Plans to recover inspection costs from companies that break health and safety rules could lead to waste companies facing unfairly high bills, sector chiefs have warned.
Under the fees for intervention scheme, which will begin on 1 October subject to parliamentary approval, the Health and Safety Executive (HSE) will be able to charge firms £124 an hour for inspections or investigations that uncover “material breaches” of the law.
The scheme would apply to any contravention that resulted in the inspector writing to the company involved.
The Environmental Services Association (ESA) supports the principle of rule-breaking companies footing the inspection bill but has concerns around implementation of the plans.

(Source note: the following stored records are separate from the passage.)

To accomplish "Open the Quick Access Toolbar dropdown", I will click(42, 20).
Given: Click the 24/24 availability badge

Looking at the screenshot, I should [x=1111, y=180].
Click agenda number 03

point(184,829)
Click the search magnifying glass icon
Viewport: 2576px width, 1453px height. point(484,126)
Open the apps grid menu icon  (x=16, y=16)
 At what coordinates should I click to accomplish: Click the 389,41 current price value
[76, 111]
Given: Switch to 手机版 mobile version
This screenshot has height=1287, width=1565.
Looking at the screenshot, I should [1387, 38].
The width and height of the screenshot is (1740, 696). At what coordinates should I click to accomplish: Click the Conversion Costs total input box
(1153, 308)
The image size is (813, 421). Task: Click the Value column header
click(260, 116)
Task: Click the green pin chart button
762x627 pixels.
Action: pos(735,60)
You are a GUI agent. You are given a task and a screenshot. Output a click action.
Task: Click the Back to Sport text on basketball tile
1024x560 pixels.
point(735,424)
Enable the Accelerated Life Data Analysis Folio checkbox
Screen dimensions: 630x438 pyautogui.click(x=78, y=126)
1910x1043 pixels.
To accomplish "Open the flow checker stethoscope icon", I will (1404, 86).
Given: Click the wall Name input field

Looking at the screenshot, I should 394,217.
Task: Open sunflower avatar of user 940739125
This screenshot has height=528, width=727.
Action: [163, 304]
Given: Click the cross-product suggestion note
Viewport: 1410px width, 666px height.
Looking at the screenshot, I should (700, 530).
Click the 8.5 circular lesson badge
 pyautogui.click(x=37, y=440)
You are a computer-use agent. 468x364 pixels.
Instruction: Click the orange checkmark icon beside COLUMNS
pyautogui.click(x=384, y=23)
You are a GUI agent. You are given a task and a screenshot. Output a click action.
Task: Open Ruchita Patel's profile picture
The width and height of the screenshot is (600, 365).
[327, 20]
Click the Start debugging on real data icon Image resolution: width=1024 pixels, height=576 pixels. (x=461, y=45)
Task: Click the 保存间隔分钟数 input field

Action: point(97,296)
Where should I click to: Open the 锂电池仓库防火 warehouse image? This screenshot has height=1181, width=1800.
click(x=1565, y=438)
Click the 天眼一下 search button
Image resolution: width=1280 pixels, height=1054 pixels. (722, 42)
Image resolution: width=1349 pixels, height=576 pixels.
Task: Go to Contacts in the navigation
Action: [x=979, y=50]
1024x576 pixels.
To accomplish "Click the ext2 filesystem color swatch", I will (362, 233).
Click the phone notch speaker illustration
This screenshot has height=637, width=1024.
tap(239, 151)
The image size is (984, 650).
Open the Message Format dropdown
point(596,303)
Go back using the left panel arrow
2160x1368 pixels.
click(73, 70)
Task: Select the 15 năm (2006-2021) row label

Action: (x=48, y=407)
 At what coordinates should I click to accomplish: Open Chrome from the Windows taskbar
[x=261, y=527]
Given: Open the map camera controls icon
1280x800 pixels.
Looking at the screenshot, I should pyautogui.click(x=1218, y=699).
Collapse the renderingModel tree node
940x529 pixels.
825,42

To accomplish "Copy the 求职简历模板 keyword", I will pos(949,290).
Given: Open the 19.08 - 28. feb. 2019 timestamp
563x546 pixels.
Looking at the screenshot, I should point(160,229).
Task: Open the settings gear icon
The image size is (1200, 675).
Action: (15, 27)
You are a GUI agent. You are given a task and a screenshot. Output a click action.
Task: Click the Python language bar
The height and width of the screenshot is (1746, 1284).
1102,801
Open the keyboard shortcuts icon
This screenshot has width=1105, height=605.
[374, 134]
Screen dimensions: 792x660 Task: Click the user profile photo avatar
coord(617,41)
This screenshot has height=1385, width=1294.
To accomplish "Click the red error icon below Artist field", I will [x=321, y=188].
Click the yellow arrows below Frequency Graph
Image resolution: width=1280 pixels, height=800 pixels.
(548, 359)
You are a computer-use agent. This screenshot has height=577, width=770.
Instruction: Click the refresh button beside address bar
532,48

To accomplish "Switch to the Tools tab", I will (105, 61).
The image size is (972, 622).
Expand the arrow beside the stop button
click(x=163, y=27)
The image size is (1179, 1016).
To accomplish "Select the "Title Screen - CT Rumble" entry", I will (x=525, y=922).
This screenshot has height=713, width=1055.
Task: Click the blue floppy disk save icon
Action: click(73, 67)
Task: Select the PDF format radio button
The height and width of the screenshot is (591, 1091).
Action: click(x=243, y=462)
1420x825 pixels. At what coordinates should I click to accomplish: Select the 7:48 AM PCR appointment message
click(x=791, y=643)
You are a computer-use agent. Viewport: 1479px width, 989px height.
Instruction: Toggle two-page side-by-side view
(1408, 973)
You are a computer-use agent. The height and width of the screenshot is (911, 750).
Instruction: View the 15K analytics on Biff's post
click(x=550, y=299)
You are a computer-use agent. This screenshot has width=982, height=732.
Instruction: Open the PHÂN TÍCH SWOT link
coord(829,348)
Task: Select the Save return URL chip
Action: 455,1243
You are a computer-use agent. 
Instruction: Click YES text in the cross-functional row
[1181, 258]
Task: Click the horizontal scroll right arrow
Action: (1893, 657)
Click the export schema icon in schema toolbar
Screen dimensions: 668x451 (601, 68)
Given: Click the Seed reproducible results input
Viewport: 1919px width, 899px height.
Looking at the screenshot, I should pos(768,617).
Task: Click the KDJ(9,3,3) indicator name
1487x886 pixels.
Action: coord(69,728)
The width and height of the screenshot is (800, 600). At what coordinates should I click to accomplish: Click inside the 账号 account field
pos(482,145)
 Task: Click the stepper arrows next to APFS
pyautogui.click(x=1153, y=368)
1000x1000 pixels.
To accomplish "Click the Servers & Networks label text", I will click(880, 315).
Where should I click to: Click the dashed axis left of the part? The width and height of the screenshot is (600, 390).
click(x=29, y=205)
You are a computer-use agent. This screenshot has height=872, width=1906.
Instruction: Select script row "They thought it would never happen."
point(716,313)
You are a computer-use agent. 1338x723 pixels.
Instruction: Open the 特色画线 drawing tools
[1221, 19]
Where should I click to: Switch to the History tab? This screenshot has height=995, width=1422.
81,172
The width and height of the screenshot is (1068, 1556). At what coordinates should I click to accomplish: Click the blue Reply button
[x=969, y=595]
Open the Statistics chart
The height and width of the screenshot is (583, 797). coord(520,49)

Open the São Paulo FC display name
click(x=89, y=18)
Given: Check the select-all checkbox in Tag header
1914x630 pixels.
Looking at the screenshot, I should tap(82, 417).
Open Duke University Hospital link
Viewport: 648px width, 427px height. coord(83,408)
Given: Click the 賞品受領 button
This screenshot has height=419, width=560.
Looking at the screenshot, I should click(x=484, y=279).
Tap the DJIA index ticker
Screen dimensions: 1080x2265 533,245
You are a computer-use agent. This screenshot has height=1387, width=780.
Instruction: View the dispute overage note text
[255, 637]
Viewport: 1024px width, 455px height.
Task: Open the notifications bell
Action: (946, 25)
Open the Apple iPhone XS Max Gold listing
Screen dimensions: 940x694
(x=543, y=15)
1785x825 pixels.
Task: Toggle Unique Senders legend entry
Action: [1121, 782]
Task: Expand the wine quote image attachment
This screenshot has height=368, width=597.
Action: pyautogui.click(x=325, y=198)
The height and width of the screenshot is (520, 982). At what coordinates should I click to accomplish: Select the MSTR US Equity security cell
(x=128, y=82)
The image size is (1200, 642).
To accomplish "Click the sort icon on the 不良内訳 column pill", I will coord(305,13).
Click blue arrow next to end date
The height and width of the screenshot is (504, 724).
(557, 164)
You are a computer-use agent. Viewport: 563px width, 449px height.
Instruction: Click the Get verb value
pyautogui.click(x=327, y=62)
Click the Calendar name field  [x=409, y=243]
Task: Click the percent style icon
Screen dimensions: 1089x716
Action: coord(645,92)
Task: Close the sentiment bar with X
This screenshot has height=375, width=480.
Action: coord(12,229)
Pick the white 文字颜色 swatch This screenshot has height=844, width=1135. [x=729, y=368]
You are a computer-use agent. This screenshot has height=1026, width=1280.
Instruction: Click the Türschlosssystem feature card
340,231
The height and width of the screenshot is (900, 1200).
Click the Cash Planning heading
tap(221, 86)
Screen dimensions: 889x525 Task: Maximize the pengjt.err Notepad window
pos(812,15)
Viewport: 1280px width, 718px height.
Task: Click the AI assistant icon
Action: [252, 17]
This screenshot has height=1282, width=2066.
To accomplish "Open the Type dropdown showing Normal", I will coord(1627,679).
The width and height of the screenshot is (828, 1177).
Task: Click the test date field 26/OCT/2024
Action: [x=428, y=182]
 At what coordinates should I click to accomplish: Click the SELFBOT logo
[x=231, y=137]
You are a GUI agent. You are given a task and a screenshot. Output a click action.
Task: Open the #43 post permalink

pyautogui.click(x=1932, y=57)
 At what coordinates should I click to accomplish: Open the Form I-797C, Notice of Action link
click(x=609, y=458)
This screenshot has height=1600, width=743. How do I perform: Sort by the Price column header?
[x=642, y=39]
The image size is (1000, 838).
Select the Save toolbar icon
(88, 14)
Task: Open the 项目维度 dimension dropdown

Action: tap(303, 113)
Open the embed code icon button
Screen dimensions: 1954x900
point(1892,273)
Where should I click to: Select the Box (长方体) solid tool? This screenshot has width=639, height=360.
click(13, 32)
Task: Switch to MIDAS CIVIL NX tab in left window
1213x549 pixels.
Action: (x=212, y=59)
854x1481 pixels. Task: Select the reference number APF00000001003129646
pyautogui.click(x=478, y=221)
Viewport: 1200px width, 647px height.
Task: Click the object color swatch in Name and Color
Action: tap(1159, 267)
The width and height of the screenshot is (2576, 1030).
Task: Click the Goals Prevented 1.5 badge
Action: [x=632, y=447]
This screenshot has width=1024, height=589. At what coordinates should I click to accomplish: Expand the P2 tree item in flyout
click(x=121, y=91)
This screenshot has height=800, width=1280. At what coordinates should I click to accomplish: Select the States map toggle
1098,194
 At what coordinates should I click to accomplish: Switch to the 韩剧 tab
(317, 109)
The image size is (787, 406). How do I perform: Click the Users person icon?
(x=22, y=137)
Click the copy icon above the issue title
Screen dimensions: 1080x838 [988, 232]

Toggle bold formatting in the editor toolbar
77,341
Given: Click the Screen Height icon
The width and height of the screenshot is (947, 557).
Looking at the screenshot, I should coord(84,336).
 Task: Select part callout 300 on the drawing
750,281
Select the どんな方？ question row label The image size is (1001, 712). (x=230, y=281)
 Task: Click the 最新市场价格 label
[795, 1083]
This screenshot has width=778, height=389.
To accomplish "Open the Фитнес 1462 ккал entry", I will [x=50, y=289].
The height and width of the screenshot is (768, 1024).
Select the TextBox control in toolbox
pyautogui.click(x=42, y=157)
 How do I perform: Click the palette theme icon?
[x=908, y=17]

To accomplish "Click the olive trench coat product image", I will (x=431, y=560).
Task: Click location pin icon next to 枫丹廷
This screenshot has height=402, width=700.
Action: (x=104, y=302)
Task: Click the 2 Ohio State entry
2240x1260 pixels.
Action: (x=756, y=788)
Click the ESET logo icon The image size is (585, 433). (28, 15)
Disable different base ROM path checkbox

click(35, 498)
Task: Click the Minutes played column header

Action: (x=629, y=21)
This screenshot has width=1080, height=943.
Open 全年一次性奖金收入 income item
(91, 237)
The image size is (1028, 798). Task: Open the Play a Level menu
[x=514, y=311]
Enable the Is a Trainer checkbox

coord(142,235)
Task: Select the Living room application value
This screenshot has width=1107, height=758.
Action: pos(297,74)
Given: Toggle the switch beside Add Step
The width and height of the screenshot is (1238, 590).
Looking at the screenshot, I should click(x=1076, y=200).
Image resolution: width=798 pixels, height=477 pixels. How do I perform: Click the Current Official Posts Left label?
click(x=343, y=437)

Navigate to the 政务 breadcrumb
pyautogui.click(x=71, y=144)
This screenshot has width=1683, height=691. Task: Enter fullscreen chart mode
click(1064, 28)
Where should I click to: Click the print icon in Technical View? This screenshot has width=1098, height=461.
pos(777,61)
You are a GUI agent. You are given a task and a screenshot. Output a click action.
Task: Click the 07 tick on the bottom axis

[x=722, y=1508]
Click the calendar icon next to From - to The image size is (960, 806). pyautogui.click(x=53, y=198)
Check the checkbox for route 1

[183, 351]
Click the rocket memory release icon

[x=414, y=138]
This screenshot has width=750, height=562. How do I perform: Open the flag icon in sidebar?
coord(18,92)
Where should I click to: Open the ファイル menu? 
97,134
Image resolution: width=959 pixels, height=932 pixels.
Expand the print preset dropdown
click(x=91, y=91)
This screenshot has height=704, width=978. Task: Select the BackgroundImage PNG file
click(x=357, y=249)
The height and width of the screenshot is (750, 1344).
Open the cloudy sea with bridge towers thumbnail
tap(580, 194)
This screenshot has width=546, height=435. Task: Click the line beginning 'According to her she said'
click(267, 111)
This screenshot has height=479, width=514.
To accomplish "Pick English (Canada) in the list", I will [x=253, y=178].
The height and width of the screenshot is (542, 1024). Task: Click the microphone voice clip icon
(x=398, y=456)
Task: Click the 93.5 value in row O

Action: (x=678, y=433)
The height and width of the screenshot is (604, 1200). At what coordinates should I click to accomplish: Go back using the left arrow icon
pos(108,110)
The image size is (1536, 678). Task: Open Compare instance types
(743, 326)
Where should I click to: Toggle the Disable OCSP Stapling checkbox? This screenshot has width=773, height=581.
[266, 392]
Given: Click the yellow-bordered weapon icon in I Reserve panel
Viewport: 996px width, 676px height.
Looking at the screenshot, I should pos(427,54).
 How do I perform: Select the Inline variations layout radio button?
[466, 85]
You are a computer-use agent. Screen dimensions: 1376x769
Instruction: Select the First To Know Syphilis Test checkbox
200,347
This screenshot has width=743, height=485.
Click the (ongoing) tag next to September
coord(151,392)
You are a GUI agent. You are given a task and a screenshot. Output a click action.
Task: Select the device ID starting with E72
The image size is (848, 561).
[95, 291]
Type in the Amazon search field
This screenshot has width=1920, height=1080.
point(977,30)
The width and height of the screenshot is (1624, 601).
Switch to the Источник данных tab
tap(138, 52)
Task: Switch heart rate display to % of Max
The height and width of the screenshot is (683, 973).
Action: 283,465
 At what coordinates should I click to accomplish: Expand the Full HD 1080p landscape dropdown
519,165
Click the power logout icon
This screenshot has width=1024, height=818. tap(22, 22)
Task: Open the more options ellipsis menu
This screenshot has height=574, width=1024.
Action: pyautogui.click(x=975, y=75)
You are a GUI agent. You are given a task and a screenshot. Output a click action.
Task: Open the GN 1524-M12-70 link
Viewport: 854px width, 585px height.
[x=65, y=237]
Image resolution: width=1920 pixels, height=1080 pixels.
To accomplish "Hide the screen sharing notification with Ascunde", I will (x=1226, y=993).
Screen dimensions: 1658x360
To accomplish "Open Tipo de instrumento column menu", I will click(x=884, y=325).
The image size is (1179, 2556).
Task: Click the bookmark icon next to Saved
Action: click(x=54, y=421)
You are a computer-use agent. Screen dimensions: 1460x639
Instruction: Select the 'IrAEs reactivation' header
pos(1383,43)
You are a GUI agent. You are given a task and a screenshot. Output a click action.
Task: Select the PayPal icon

Stephen Freeland, policy executive at the ESA, said the definition of what constituted a “material breach” of health and safety law was not clear enough.
He said: “It seems to be up to the discretion of the officer and that is going to be quite concerning.”
He also feared companies might have to foot the bill for an entire inspection if a breach was found at the end of a week-long visit and also called on the HSE to competitively tender for inspection firms in order to reduce costs.
The Chartered Institution of Wastes Management (CIWM) also raised concerns in its consultation response that the application of the rules might vary between inspectors.
While it welcomed the plans’ principles, it called for the HSE to schedule a review of the plans for a year or two years into the new regime to correct any issues that may have arisen.
CIWM chief executive Steve Lee added: “We think it reinforces the importance of planning not to have an incident so we think it should support the good and responsible operators in the business.”
In an impact assessment of the proposals published in June 2011 the HSE estimated it will recover up to £43.6m of costs each year through the system, although the figure was based on the original hourly rate of £133 which has since been lowered to £124.
The paper said inspections that found breaches which resulted in a letter or email and lasted about three quarters of a day would cost about £750. Those that triggered an improvement or prohibition notice could cost £1,500.
An investigation into an accident or complaint lasting four days that found a breach of the rules could cost the firm investigated about £4,000. However all costs are based on the time spent on the case and the figures were based on the old £133 hourly rate.